> [WHAT YOU ARE ASKED TO DO]
Starting with the line below that holds "Select the Download tab" and stopping after the line that holds "Click the question mark icon for theme help", transcribe the lines exactly, leaving out all pictures.

> [LISTED RECORDS]
----

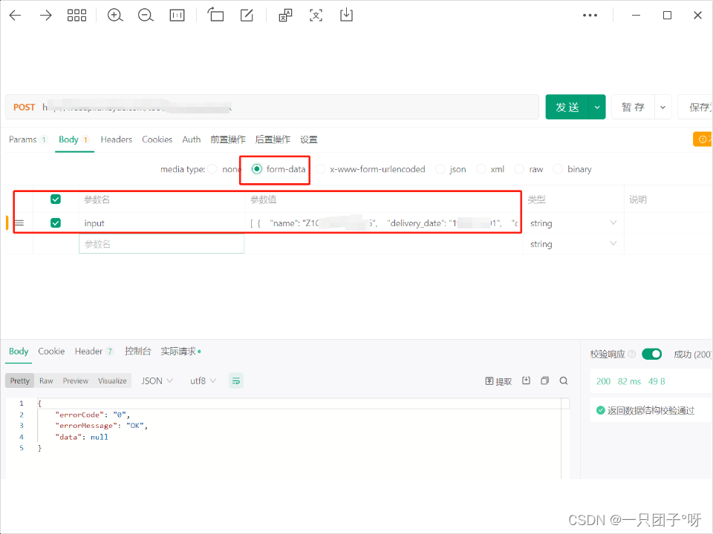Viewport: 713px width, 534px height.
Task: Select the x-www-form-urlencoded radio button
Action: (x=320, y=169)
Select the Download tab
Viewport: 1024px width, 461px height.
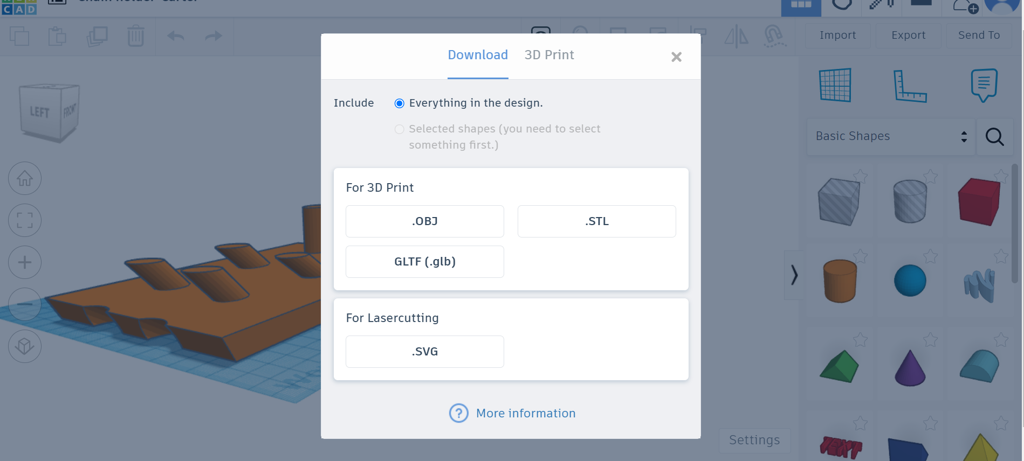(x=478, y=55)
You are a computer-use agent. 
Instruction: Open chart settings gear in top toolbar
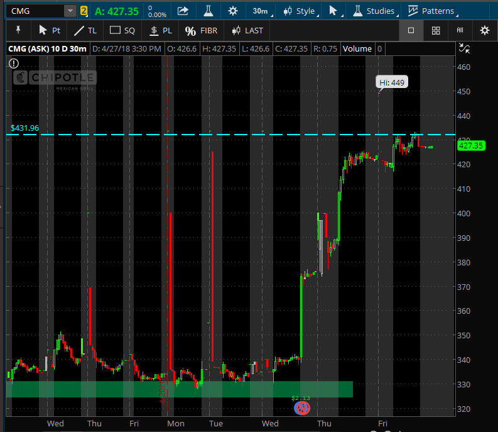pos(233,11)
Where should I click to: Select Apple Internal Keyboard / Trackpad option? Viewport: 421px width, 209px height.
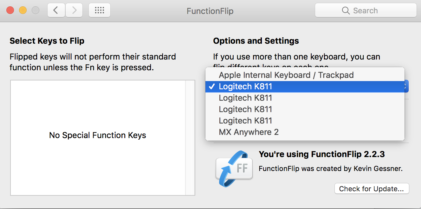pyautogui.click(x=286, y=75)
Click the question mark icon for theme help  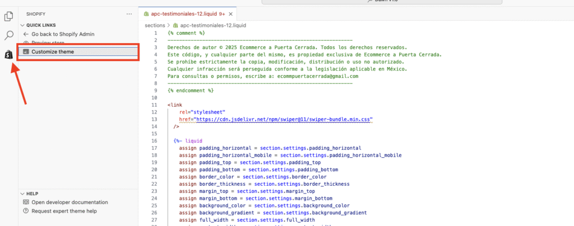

----

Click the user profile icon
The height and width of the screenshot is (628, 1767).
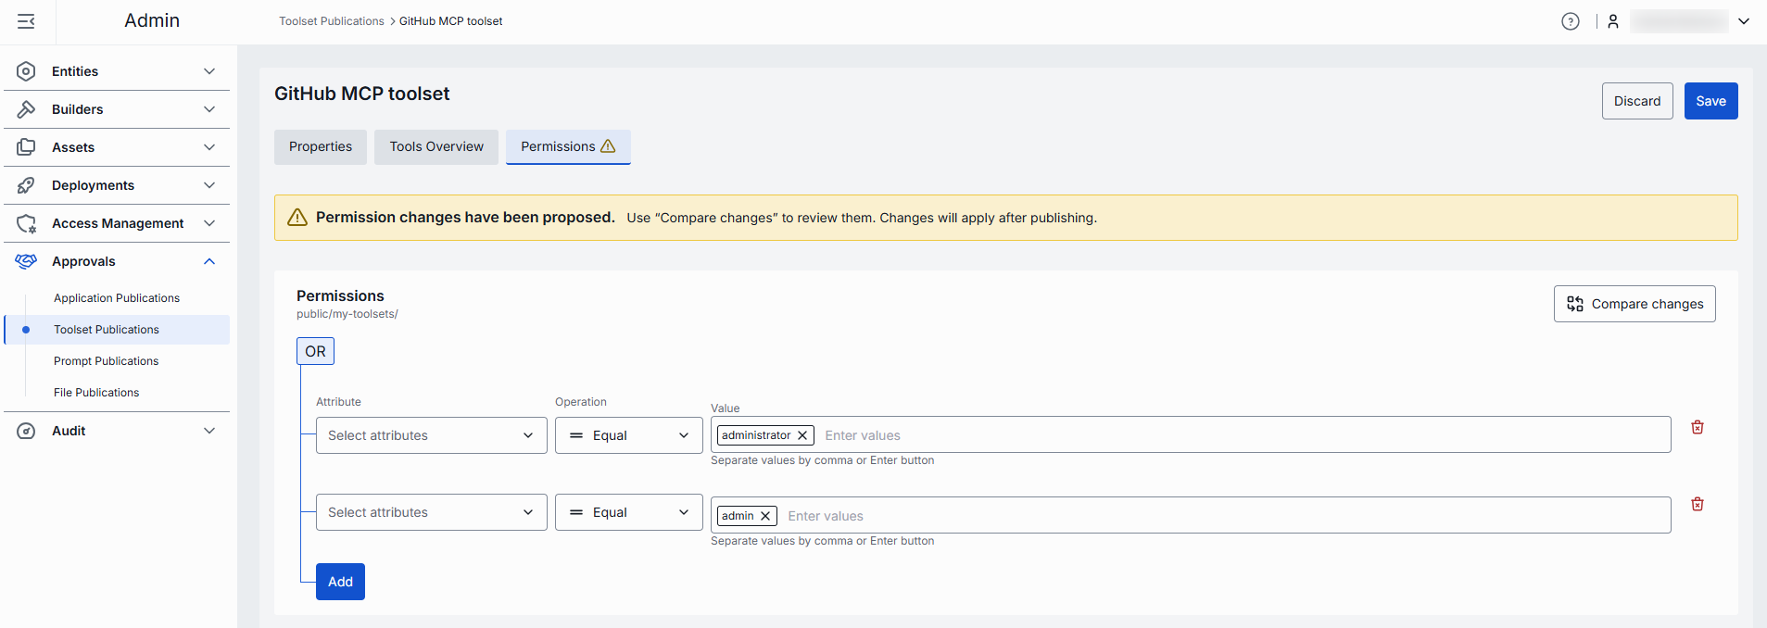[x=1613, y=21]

----

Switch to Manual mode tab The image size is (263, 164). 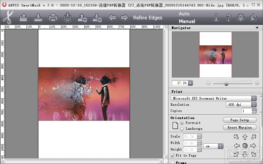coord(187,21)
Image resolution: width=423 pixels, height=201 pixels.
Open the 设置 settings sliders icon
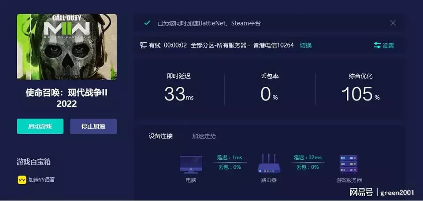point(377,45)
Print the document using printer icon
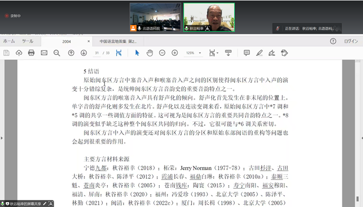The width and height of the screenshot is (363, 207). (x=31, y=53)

----

> [ANSWER SECTION]
Select the Download tab
Viewport: 1024px width, 461px height.
(x=478, y=55)
You are a computer-use agent. 
Instruction: Open chart settings gear in top toolbar
pos(233,11)
Where should I click to: Select Apple Internal Keyboard / Trackpad option? Viewport: 421px width, 209px height.
pyautogui.click(x=286, y=75)
Click the question mark icon for theme help  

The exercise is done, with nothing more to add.